### Work to complete
Convert the records into a JSON list of strings with one string per line, skipping blank lines and omitting the pictures.

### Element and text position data
★ ★ ★ ★ ★

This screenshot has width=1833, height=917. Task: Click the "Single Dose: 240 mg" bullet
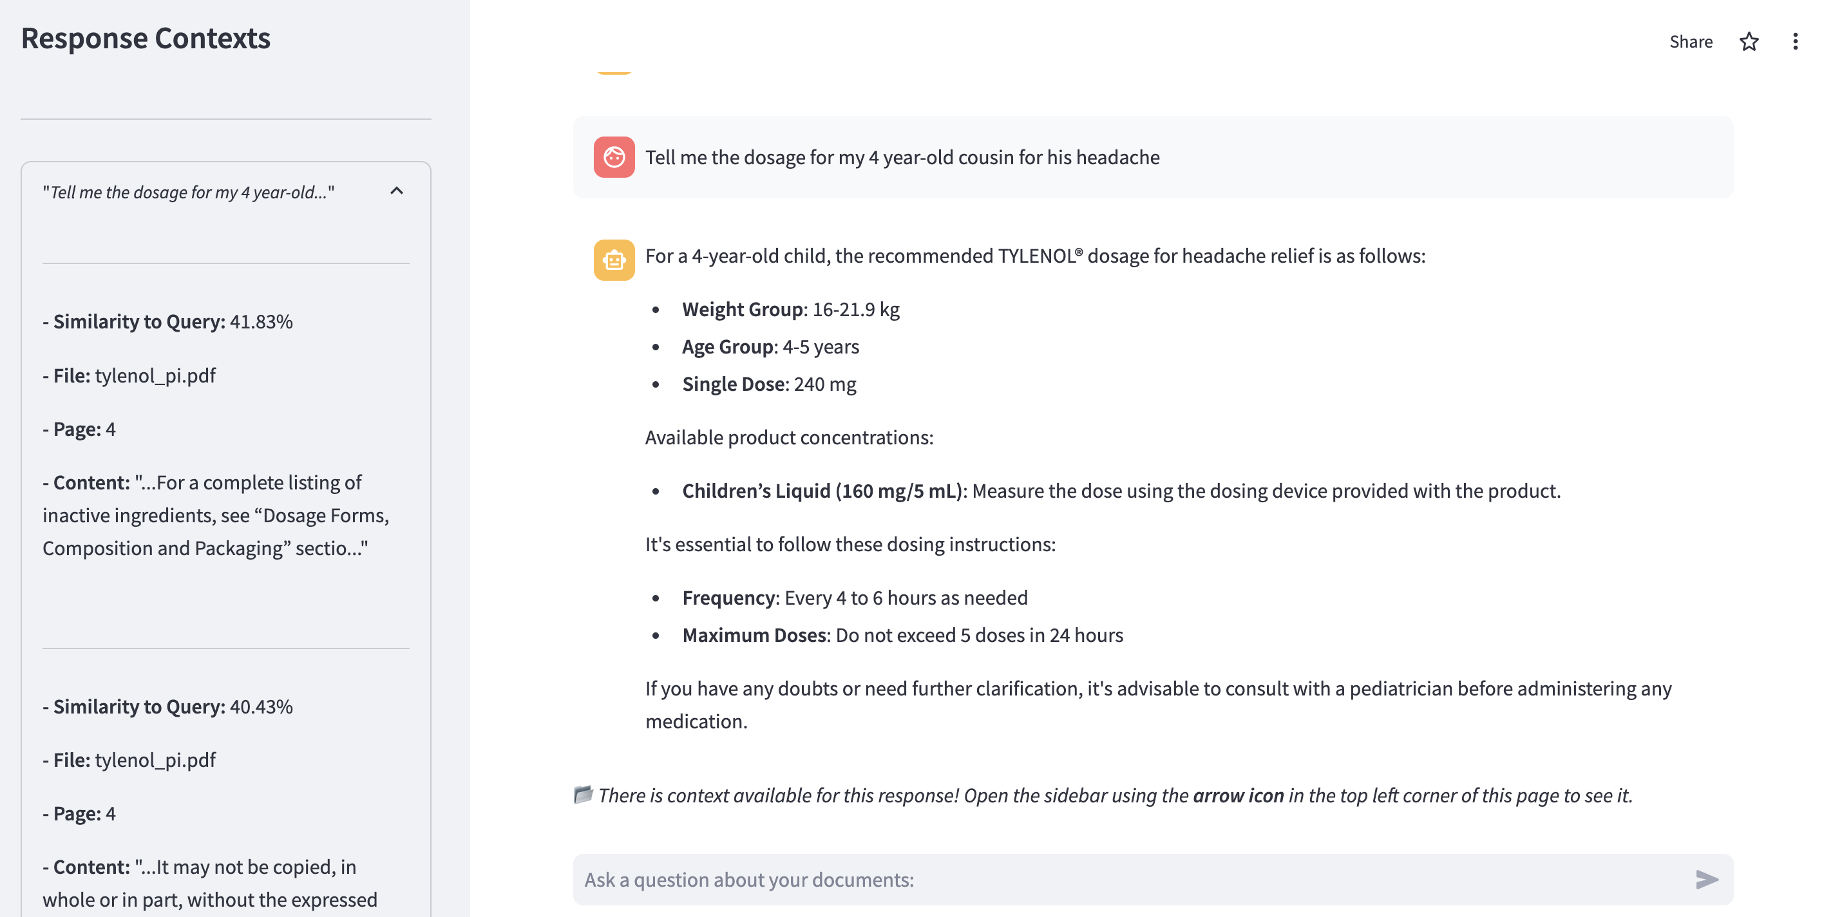point(768,384)
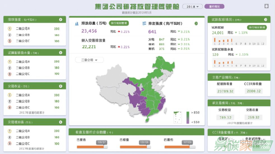Click the 已报告 progress bar
This screenshot has height=154, width=275.
pyautogui.click(x=92, y=146)
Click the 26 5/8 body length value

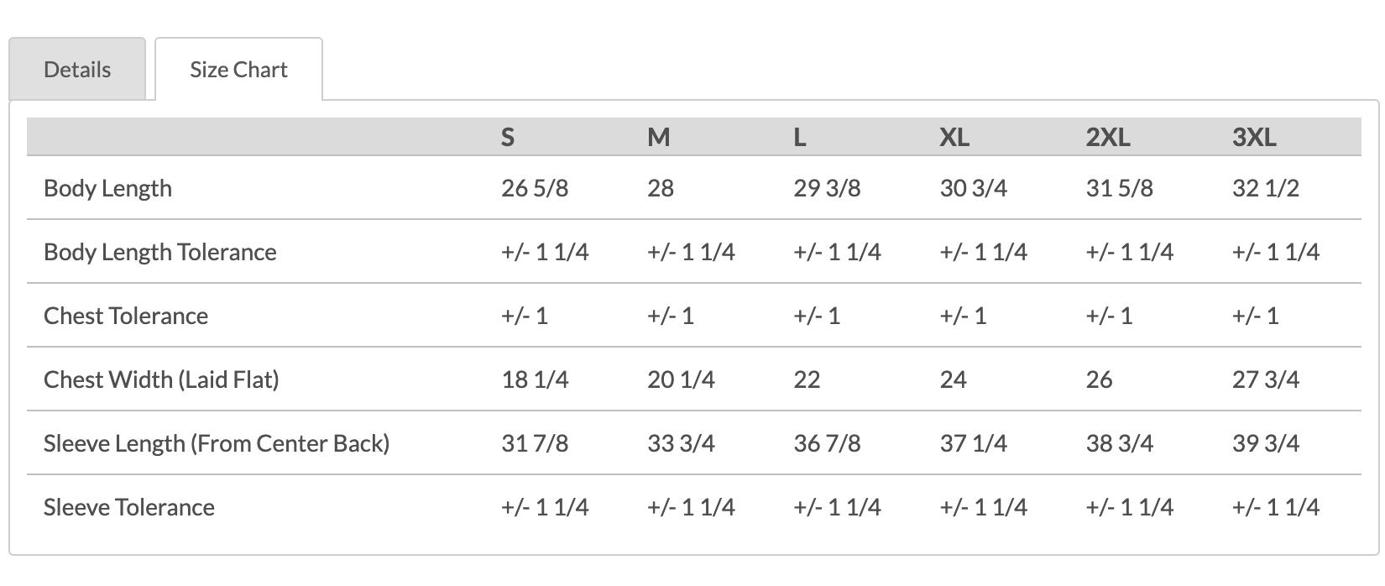click(x=535, y=188)
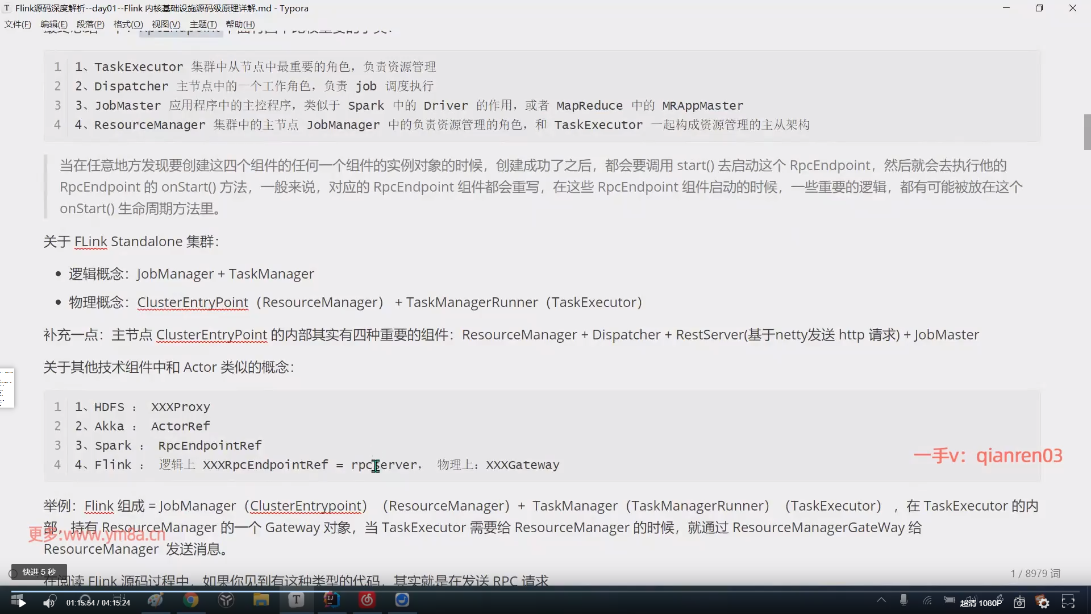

★ ★ ★ ★ ★

### Exercise result
[
  "This screenshot has width=1833, height=917. Task: Click the \"Single Dose: 240 mg\" bullet",
  "point(768,384)",
  "Click the 已报告 progress bar",
  "This screenshot has height=154, width=275.",
  "pyautogui.click(x=92, y=146)",
  "Click the 26 5/8 body length value",
  "click(x=535, y=188)"
]